[TASK LIST]
A. In the text on motivational interviewing, write the passage from "According to the" up to and including "than an intervention." again, substituting "encourage" for "empower".
B. Translate this sentence from the text on motivational interviewing into Spanish: "It’s a way to avoid making someone feel like they’re being forced into change."

[EXTRACTED TEXT]
________________________

There are plenty of good faith reasons to want your family members to eat healthier, but before you try convincing anyone of anything, it’s important to understand that there’s no one right way to eat healthy.
Wanting your loved ones to eat more vegetables and get enough protein is fair game, but if you yourself are guided by a trendy diet or a private belief that your parents need to lose weight, check your own biases before pushing anything on your loved ones. It’s also important to recognize that unless you live with your parents, you aren’t getting the full picture of their daily eating habits–for better or worse.
This is all the more reason to use motivational interviewing to inspire change independently, rather than dictating diet “do’s and don’ts” at your parents. Armed with this healthy perspective, here’s how to go about that conversation.
What is motivational interviewing?
According to the National Lipid Association Clinician’s Lifestyle Modification Toolbox, Motivational interviewing (MI) is a guided style of communication that helps the other person independently want to change their behaviors. It’s a way to avoid making someone feel like they’re being forced into change. The goal of MI is to empower someone to want to change on their own. It’s supposed to be about having a conversation, rather than an intervention.
As Psychology Today explains it, MI is a “practical, empathetic, and short-term process that takes into consideration how difficult it is to make life changes.” For our purposes, you get your parents talking about their health goals, and then you get them talking about the practical changes they could make to achieve those goals.

________________________

[AVAILABLE DATA]
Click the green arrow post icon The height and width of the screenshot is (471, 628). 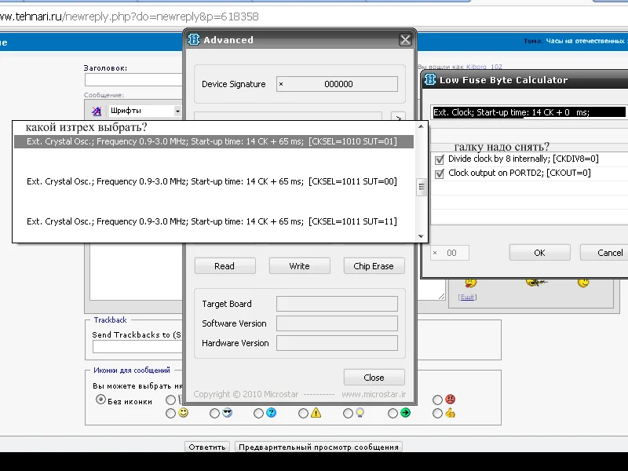(x=405, y=413)
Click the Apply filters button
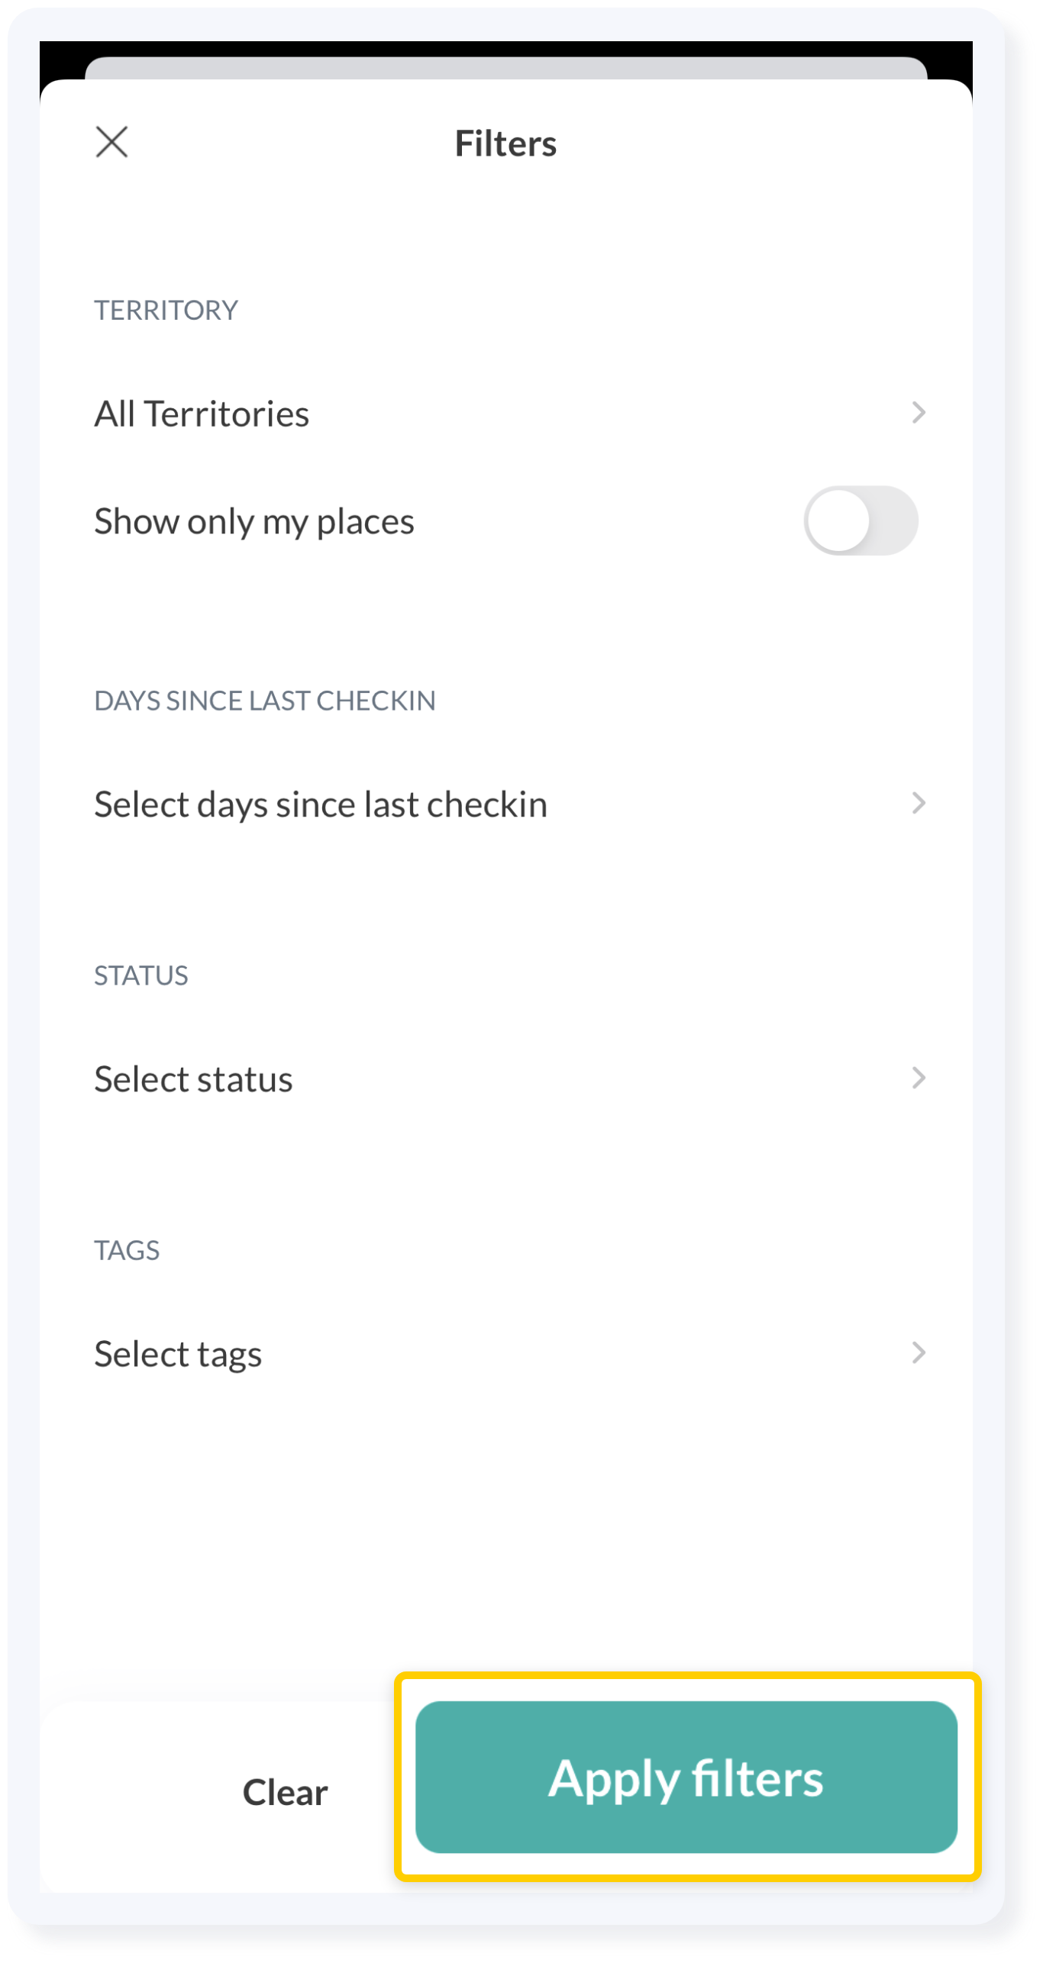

________________________

[ANSWERS TO THE PROBLEMS]
A.
According to the National Lipid Association Clinician’s Lifestyle Modification Toolbox, Motivational interviewing (MI) is a guided style of communication that helps the other person independently want to change their behaviors. It’s a way to avoid making someone feel like they’re being forced into change. The goal of MI is to encourage someone to want to change on their own. It’s supposed to be about having a conversation, rather than an intervention.

B. Es una forma de evitar que alguien sienta que lo están obligando a cambiar.